EXERCISE BRIEF - The job is to find each line in the entries holding the string "link" and copy that line.

Collected data:
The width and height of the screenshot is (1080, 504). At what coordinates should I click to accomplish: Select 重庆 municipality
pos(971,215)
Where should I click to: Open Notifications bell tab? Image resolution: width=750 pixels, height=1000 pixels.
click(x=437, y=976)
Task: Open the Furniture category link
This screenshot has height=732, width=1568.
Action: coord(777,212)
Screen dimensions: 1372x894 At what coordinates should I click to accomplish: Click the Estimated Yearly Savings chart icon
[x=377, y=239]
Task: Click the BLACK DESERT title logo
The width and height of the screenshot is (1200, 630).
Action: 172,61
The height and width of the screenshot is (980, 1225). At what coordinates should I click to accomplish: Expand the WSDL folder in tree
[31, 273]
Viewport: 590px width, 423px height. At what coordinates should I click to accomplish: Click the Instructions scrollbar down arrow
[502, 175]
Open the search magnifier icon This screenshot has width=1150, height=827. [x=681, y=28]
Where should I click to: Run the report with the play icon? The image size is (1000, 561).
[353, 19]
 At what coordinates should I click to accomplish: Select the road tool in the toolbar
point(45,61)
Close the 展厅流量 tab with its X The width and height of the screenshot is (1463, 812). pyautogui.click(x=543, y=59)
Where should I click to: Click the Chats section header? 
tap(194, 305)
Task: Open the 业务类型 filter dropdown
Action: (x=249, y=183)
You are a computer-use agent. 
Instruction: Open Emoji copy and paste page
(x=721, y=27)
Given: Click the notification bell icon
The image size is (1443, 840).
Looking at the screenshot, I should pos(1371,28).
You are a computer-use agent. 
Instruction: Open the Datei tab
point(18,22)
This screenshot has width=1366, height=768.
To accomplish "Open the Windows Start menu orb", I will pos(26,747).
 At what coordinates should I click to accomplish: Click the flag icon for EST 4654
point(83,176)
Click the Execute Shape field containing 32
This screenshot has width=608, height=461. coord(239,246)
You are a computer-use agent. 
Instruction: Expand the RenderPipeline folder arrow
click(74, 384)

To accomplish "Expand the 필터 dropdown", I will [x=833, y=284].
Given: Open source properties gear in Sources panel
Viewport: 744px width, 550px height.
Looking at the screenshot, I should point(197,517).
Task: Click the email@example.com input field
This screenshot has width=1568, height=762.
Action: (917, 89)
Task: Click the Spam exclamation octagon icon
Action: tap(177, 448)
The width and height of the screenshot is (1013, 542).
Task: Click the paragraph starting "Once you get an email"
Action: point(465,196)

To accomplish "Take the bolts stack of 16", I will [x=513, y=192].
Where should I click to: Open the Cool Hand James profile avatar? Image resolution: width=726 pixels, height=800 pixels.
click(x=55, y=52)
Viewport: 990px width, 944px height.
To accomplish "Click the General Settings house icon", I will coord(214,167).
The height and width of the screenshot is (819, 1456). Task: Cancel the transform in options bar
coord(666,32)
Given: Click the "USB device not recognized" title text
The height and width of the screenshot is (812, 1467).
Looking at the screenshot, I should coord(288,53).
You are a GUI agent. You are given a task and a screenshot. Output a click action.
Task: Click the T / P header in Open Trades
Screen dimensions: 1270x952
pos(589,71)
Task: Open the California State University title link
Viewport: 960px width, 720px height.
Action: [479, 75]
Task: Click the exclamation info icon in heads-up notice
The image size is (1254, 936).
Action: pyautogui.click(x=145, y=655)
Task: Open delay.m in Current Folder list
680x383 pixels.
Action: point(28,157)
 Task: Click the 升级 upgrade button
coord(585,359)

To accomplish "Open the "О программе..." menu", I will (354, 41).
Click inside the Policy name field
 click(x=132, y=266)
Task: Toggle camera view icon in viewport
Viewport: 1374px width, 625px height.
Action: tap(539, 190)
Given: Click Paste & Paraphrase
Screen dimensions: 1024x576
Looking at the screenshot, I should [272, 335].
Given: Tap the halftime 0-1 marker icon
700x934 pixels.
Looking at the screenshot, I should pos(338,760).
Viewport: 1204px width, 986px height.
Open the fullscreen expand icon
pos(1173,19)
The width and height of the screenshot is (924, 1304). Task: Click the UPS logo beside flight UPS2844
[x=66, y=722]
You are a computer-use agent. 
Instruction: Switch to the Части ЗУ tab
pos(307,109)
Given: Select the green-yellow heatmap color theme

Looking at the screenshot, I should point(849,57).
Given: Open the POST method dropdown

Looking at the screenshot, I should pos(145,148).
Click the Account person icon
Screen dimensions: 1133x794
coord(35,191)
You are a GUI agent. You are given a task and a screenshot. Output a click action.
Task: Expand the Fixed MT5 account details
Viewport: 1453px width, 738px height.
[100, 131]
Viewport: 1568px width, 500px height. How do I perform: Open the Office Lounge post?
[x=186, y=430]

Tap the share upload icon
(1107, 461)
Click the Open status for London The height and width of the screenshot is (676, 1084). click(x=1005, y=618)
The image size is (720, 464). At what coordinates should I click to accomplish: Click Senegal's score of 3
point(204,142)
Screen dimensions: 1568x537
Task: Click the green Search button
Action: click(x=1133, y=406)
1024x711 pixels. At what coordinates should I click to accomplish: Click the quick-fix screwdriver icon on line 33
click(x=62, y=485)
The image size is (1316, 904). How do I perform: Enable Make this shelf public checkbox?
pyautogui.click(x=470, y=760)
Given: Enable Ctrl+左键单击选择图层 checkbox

RESPONSE BOX -
Task: Open the Furniture category link
Task: Open the California State University title link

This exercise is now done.